[Start of section]

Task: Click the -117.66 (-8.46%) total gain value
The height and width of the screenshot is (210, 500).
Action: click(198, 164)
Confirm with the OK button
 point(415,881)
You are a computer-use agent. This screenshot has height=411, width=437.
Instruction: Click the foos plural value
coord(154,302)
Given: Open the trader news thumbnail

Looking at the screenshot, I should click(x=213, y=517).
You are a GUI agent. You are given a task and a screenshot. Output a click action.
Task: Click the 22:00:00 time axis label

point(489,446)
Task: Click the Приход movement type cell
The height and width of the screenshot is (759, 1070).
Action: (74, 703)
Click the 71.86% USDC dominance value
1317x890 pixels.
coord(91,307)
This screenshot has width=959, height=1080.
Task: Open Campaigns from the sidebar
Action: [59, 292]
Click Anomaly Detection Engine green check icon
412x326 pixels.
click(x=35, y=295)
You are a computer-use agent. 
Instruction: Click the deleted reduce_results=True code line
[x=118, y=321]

[End of section]

**WORK INSTRUCTIONS:** Sift the material for lines with the string "agent". Copy each one found.

**REPLY TO THE EXERCISE:**
You are a computer-use agent. This screenshot has height=411, width=437.
You are a GUI agent. You are given a task and a screenshot. Output a click action.
You are a computer-use agent. 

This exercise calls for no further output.